Extract from the items below every line that contains the word "Affects", matching case exactly.

————

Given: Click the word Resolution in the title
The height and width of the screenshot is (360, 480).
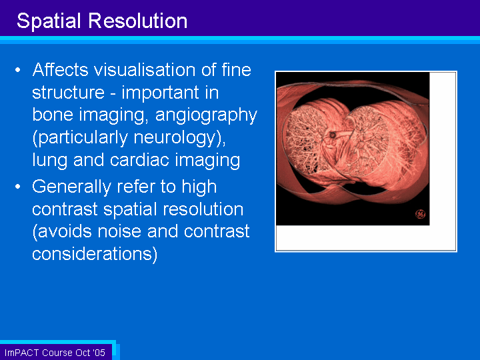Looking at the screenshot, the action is (x=138, y=21).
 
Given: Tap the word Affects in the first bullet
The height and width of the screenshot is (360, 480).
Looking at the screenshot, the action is (x=61, y=69).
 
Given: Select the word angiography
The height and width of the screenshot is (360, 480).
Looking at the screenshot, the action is (x=206, y=116).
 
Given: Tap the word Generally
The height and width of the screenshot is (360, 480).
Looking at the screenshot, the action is (x=71, y=187).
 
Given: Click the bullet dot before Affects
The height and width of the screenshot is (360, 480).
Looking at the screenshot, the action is (x=18, y=70).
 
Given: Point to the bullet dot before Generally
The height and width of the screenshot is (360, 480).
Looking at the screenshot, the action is (x=18, y=187).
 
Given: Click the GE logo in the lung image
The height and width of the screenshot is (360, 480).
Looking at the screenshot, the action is (x=420, y=214).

————

EXERCISE RESPONSE —
Given: Tap the word Affects in the first bullet
Given: Click the bullet dot before Affects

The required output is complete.